= Required task =
Put the records from the start through the line with "Looking at the screenshot, I should coord(1270,24)." into a two-column CSV with the columns input and output. Give one row per record, with its text under input and its answer under output, each in a single quoted field, and turn line breaks into spaces.

[Records taken from a collection]

[START]

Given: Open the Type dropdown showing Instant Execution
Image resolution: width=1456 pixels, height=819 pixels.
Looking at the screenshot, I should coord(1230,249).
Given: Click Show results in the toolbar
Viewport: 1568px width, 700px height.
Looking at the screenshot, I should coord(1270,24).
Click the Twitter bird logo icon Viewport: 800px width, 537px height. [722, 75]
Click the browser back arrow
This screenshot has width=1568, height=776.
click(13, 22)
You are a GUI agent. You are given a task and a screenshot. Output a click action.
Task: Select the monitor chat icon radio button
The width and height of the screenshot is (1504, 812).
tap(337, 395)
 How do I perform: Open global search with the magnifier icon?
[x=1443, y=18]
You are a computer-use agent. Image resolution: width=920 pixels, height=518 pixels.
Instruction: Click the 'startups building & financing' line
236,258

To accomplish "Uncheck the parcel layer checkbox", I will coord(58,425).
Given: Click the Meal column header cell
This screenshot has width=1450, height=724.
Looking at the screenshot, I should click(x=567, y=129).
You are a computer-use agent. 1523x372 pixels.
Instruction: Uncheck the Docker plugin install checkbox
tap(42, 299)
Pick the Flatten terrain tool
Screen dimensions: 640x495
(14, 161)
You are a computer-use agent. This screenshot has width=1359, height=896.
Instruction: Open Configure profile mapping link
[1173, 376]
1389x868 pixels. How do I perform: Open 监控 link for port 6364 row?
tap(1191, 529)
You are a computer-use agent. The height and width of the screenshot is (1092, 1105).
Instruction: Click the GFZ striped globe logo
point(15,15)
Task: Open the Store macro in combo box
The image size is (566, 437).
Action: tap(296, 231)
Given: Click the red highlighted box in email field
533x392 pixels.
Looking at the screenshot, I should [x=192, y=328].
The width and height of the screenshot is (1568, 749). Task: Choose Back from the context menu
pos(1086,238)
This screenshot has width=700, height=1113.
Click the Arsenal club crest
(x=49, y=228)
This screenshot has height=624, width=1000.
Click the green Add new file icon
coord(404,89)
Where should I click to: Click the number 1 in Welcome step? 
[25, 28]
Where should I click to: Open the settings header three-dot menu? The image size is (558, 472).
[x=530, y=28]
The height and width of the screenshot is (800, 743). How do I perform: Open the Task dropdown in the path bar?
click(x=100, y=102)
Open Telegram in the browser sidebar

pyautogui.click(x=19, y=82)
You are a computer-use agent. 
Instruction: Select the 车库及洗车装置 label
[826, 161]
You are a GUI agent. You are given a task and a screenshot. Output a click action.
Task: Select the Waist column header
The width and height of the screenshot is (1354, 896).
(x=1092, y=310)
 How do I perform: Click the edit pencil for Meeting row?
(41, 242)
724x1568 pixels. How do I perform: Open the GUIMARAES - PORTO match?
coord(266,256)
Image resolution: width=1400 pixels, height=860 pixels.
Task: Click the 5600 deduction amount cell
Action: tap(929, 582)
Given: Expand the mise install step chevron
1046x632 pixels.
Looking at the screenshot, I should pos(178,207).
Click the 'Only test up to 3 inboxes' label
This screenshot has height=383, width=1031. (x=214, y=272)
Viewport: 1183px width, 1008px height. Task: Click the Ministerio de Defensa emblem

[END]

= Result below =
input,output
"Given: Open the Type dropdown showing Instant Execution Image resolution: width=1456 pixels, height=819 pixels.","Looking at the screenshot, I should coord(1230,249)."
"Given: Click Show results in the toolbar Viewport: 1568px width, 700px height.","Looking at the screenshot, I should coord(1270,24)."